(Data shown begins)
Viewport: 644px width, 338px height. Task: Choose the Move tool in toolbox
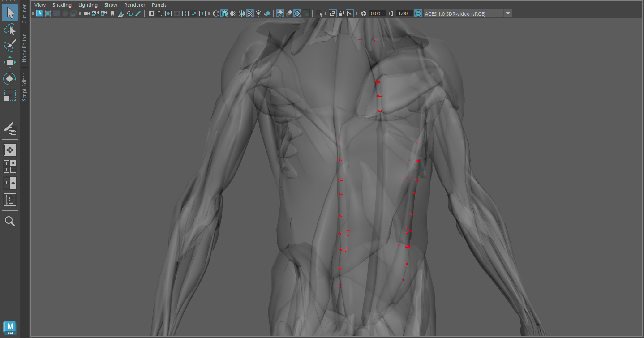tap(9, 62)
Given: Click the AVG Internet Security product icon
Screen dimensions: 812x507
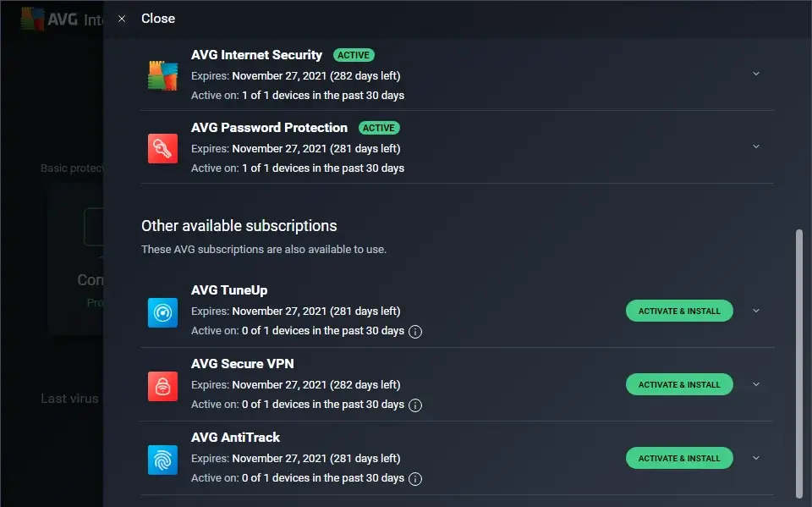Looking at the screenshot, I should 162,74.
(Data shown ends)
(Data shown begins)
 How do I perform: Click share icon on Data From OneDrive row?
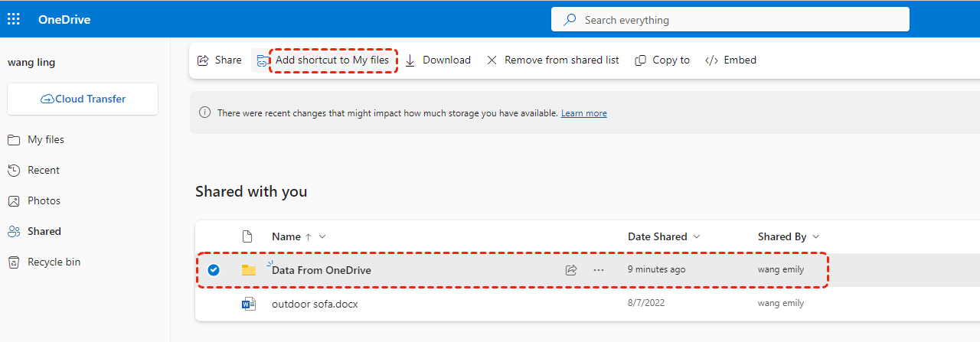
(Data shown ends)
> **Directions for this task**:
All lines holding the word "icon" must be copied from the data.

> **Your solution**:
Given: Click the AVG Internet Security product icon
 How do I perform: Click share icon on Data From OneDrive row?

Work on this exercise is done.